Les bus n’ont jamais pu contenir le volume de voyageurs.
Le trafic a du être interrompu encore 1 h 30 de plus environ, le temps de dérouler la procédure administrative.
La RATP a coupé la ligne en deux, afin d’assurer une partie du trafic de chaque côté.
C’était je pense une bonne gestion de crise.
Cependant, d’une manière générale, la qualité de service se dégrade : temps de parcours allongés considérablement +30 à +50% de temps en plus depuis 10 ans.
Des collègues mettent moins de temps à venir d’Orléans qu’un banlieusard à venir sur Paris.
Alors maintenant que faire ?
Arrêtons de densifier la population sur Paris, nous sommes aujourd’hui 11 millions d’habitants avec près de 1000 habitants au km2. Comment rééquilibrer la densité de population avec la province ? L’exercice est délicat je le sais.
Pour en revenir aux transports en IDF, il y a une saturation du trafic que seules de nouvelles infrastructures peuvent contenir.
Des rames plus nombreuses, un maillage plus important, un doublement des grandes artères permettrait d’assurer une meilleure continuité de service tout en doublant la capacité de transport de voyageurs.
Ceci est l’étape numéro 1 qu’il faut avoir mis en service avant de penser à mettre des taxes sur les voitures polluantes dont on est bien content qu’elles roulent car il faudrait mettre ces nouveaux voyageurs soit dans la cabine de pilotage, soit sur le toit.

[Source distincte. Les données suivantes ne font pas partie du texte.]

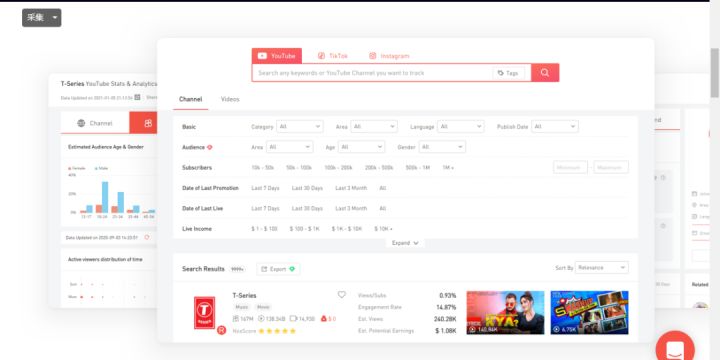Select Last 7 Days for last promotion
Viewport: 720px width, 360px height.
[265, 188]
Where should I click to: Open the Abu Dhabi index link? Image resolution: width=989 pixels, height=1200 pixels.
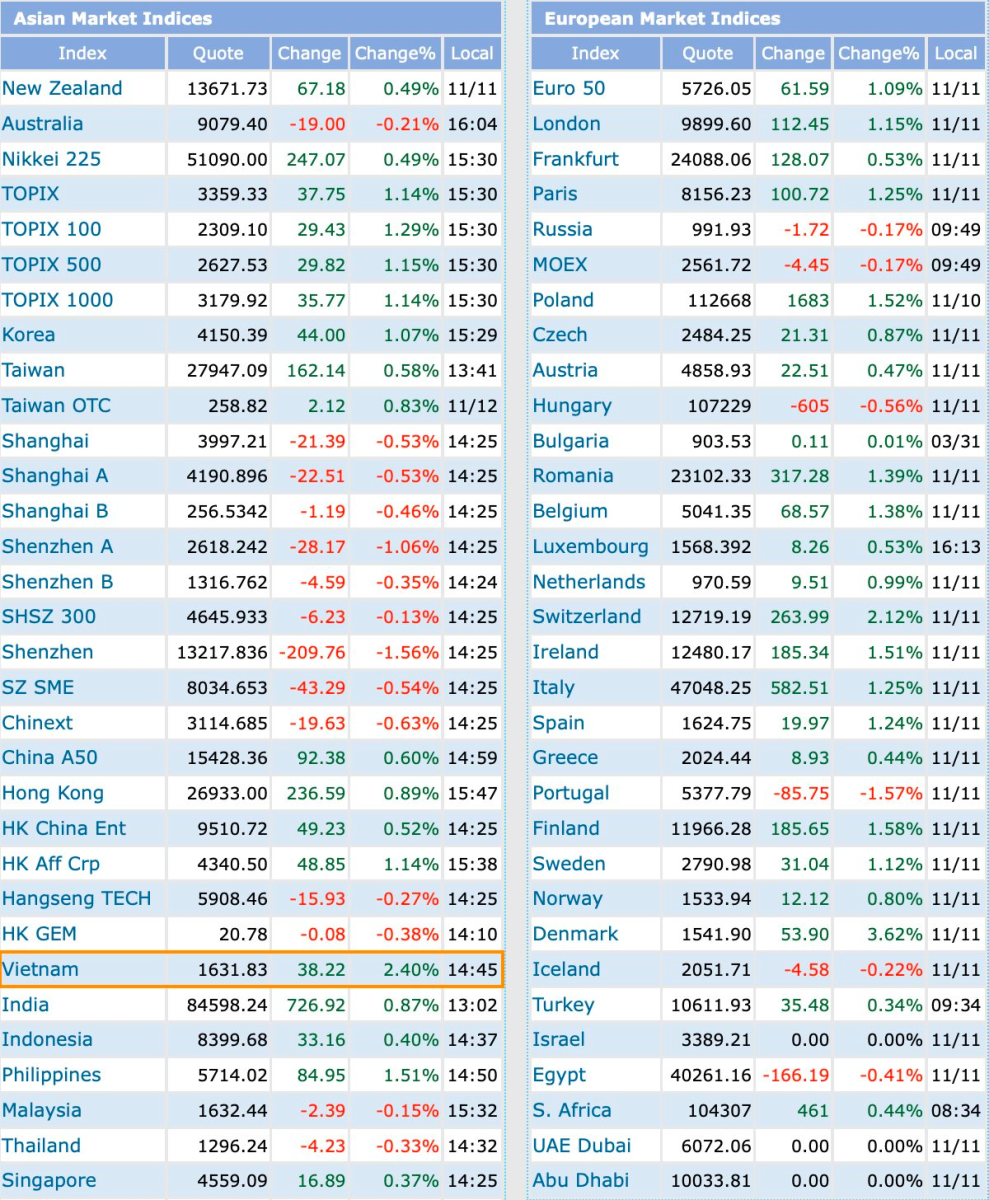[581, 1181]
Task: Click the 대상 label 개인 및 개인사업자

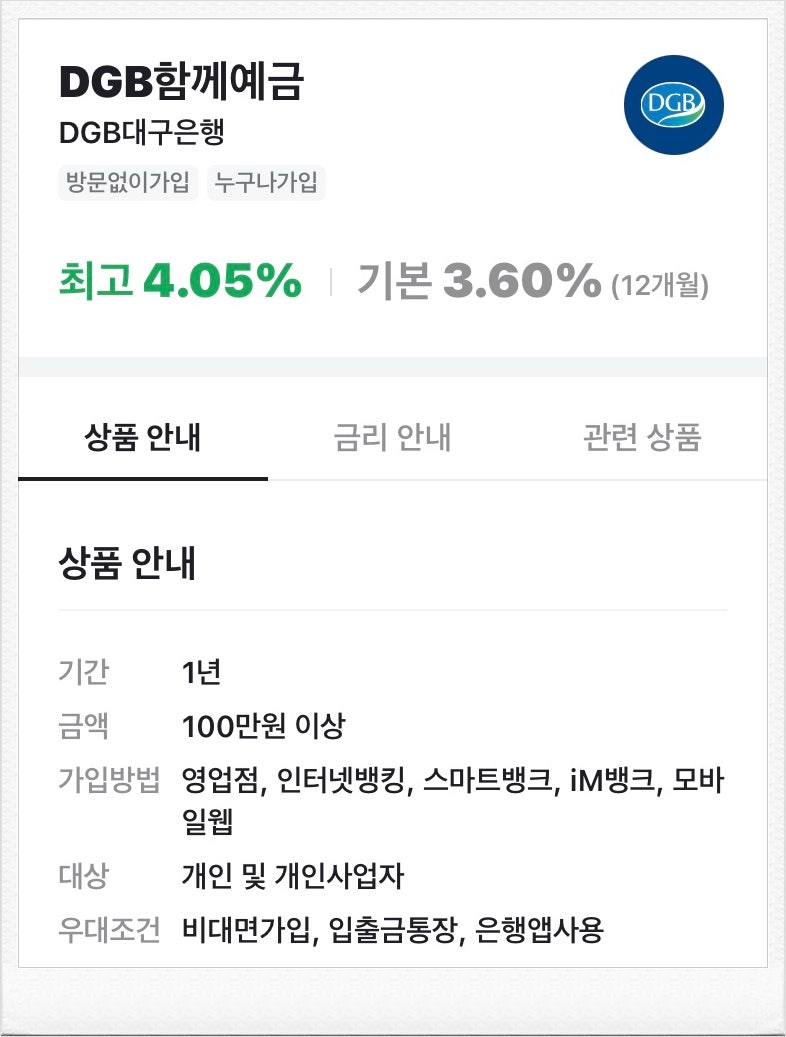Action: pyautogui.click(x=293, y=871)
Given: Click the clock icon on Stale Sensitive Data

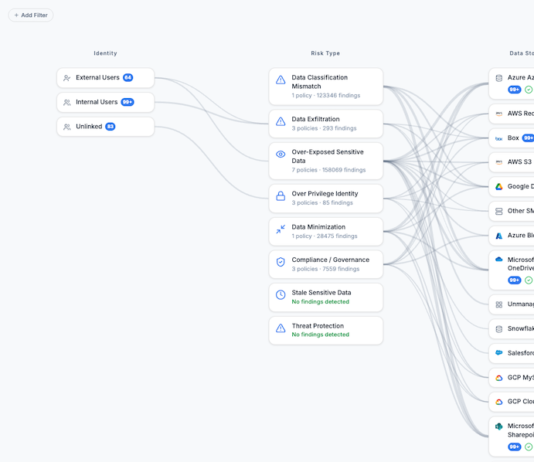Looking at the screenshot, I should click(x=280, y=295).
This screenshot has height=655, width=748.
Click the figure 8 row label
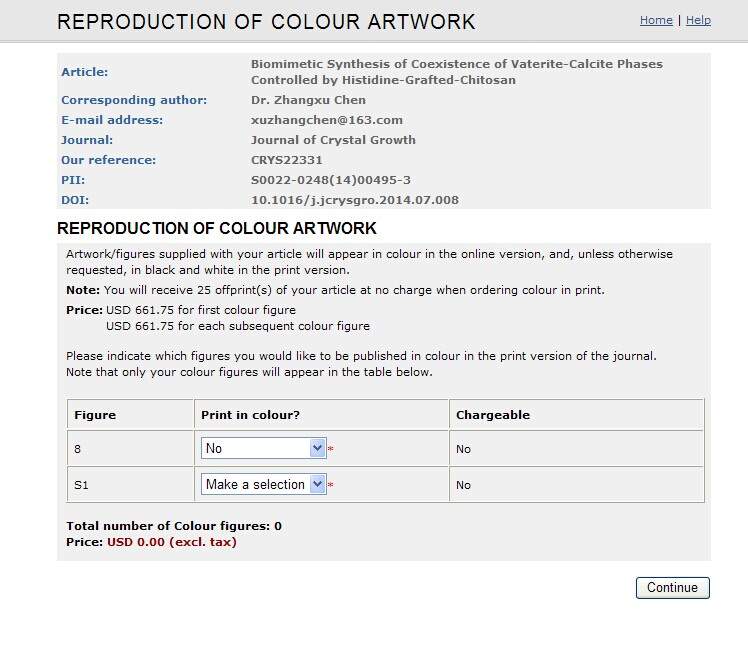[78, 450]
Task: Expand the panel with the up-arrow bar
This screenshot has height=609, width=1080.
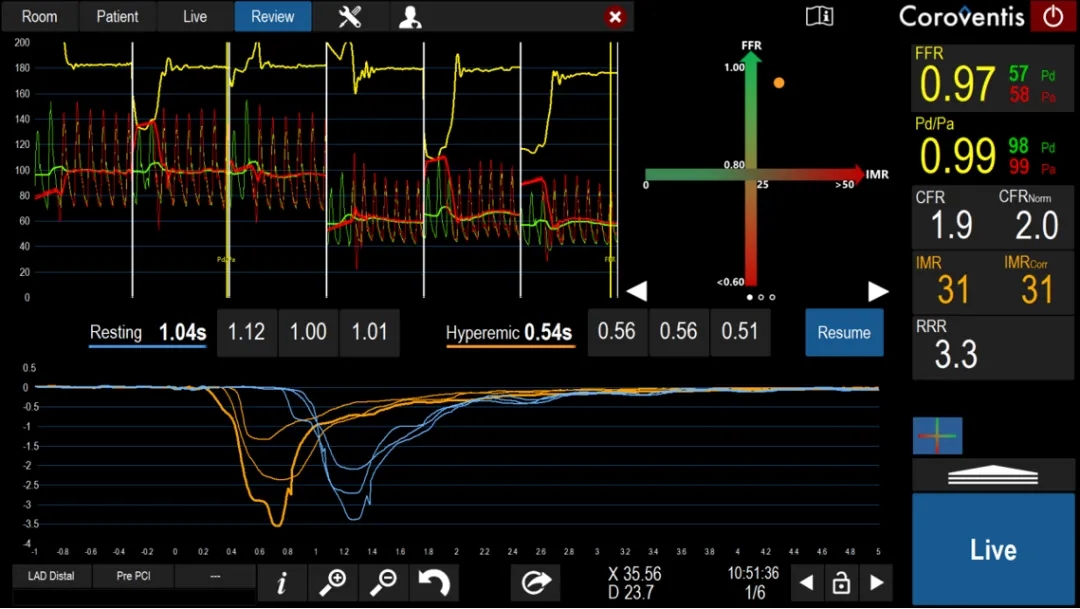Action: 992,475
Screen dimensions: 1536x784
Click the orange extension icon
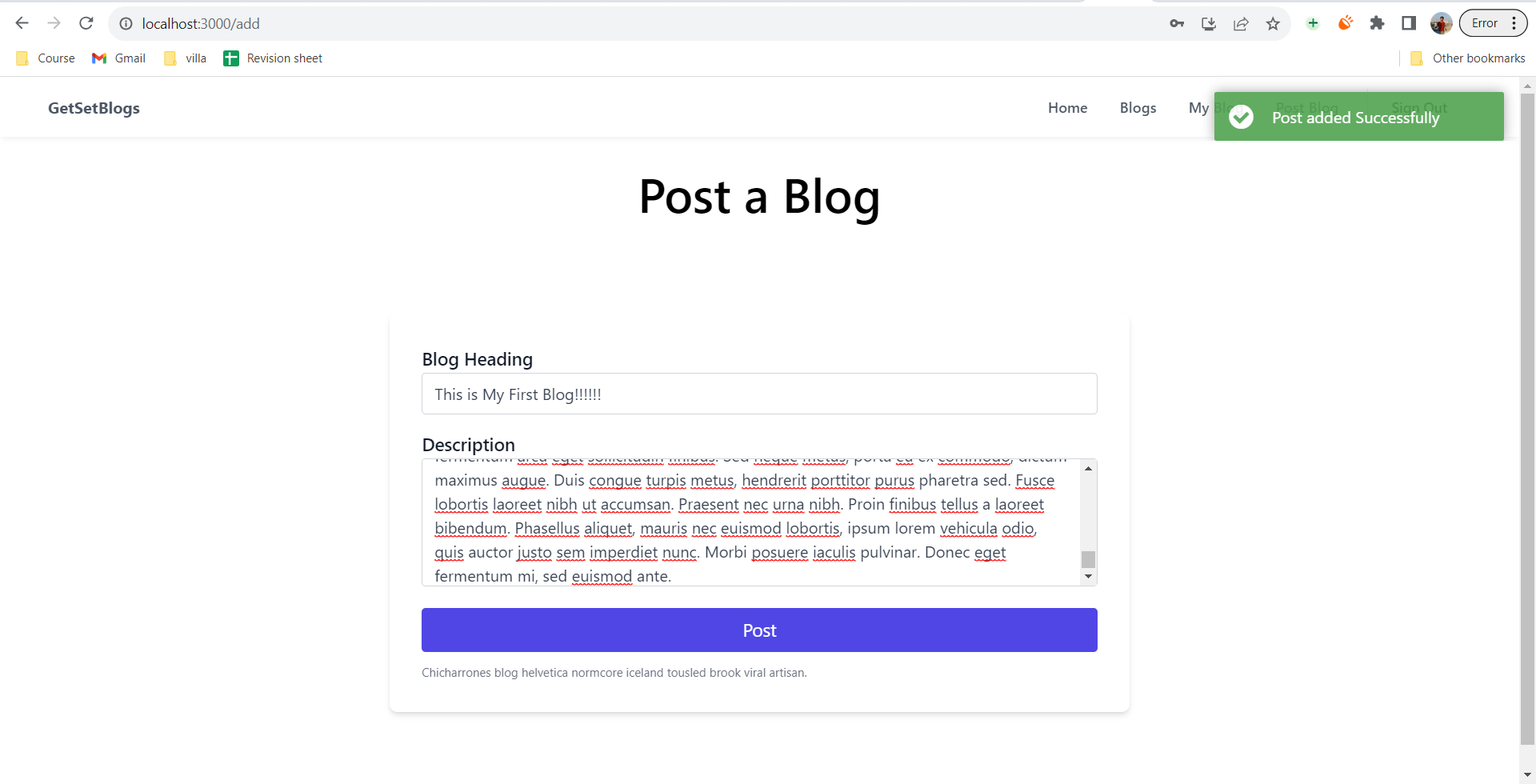point(1345,23)

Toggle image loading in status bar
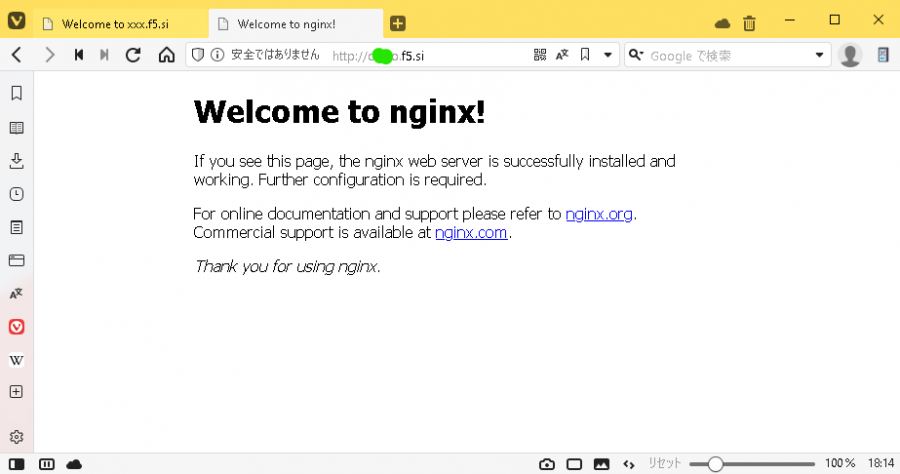(x=601, y=464)
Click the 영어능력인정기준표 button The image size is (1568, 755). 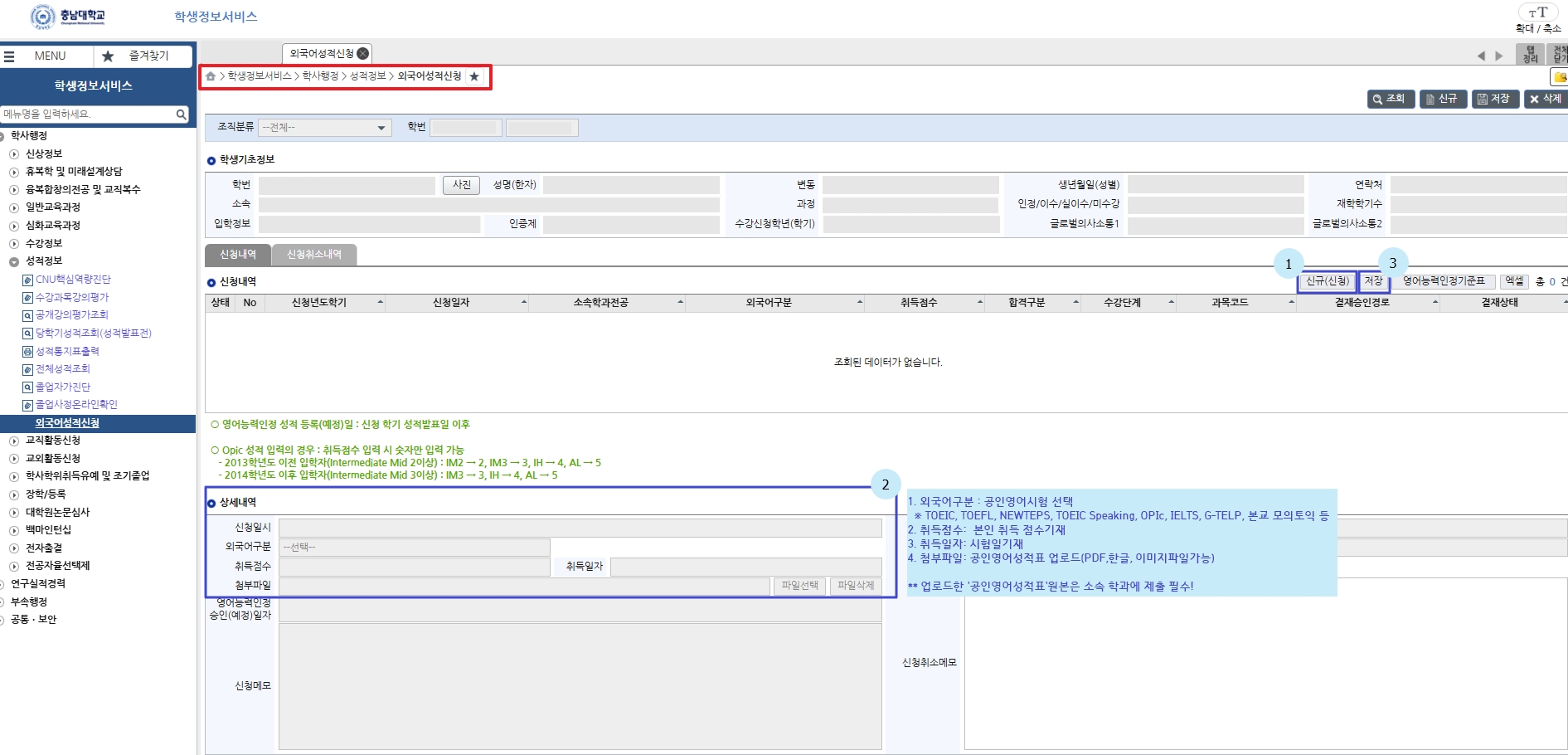[x=1444, y=281]
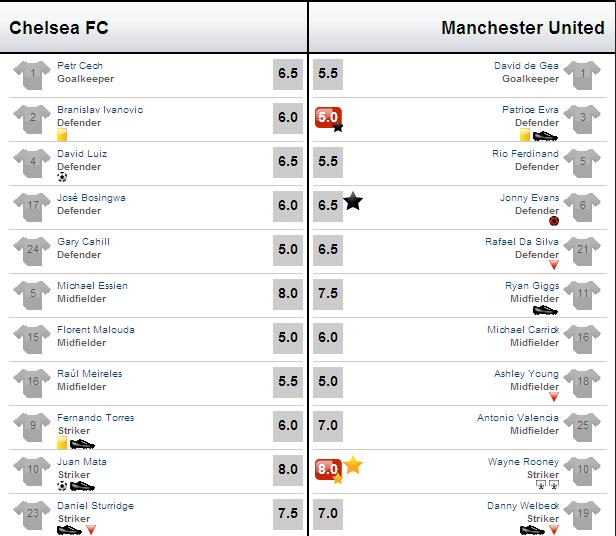
Task: Click the Chelsea FC team header
Action: tap(59, 28)
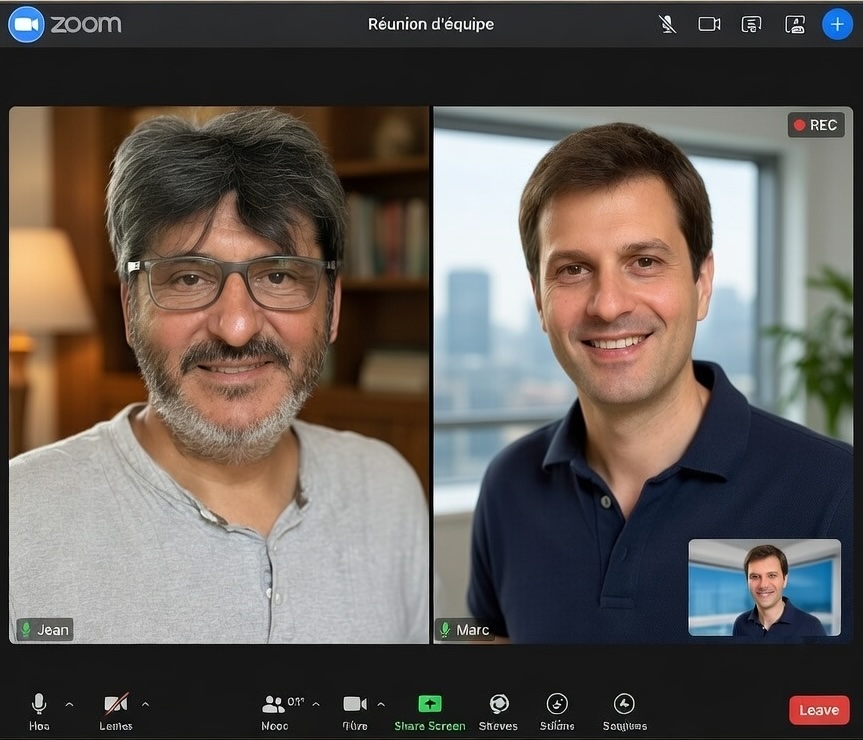Open the reactions smiley face icon
The height and width of the screenshot is (740, 863).
[x=557, y=704]

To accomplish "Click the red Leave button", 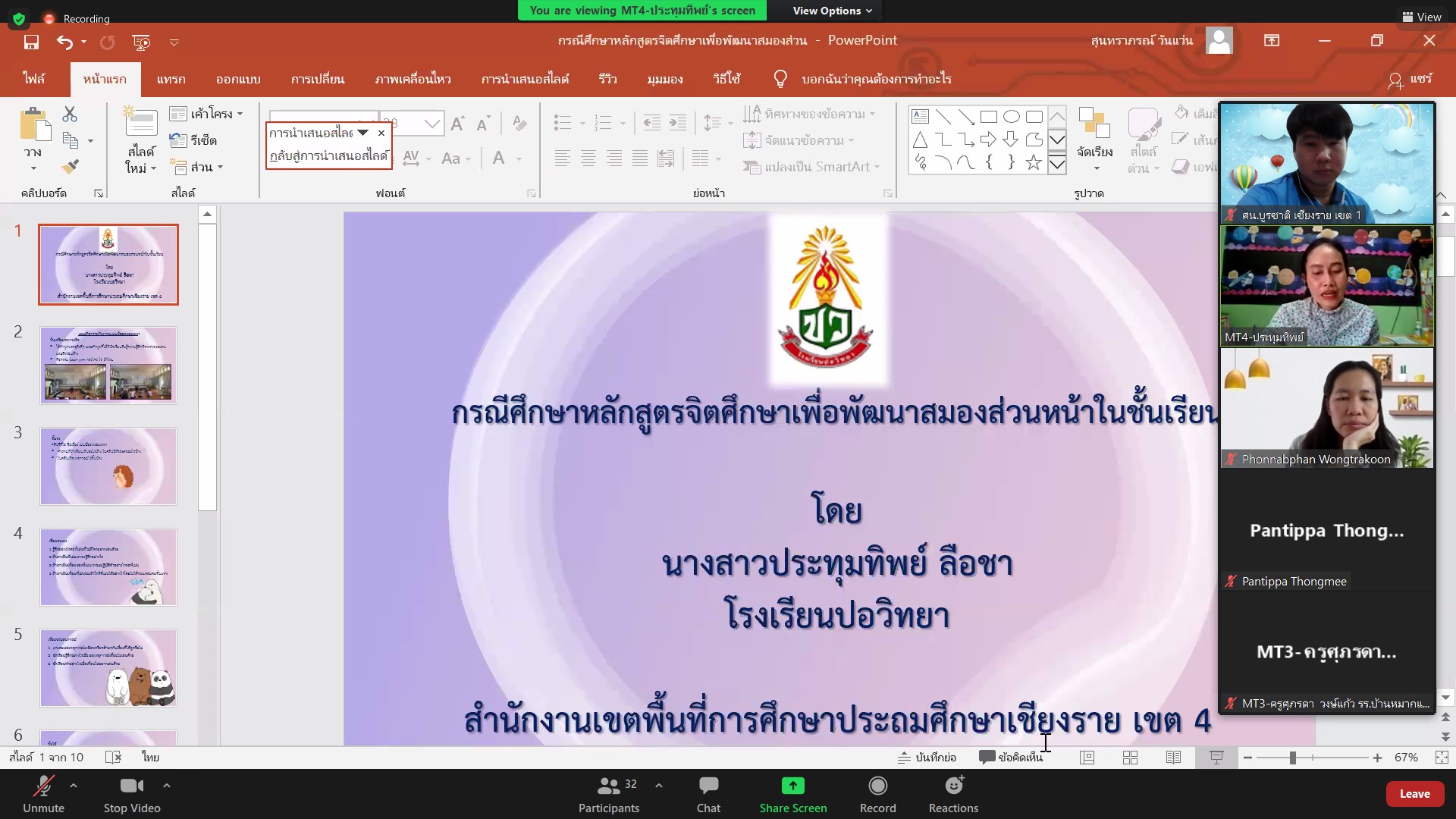I will click(x=1414, y=793).
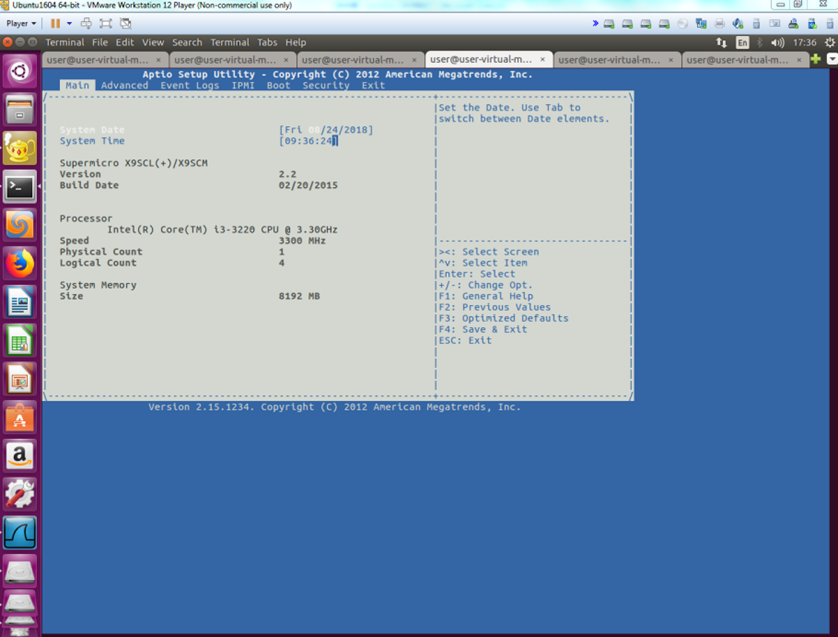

Que coûtent à la France, la concentration parisienne et l’hypertrophie de Paris ?
Faut-il repenser le grand Paris ou déconcentrer la France ?
Il suffit de quelques taxis, de camions manifestant autour de la capitale ou de grévistes de la RATP pour la bloquer.
Quand Rungis, bloqué, ne pourra plus nourrir Paris, nos Politiques entourés d’Experts réfléchiront à des solutions applicables dans une dizaine ou une vingtaine d’années.
Que font nos grands stratèges ?
Le prix du barril à plus de 250 $, comme le prédit le président de Gazprom, nous fera enfin secouer les neurones.
Aujourd’hui, la synthèse vocale dans le RER B nous a encore amusée :
roulant à 40 km tout à fait normalement, la voix a pris la parole "Veuillez ne pas gêner la fermeture des portes, le train ne peut repartir", et puis plus rien.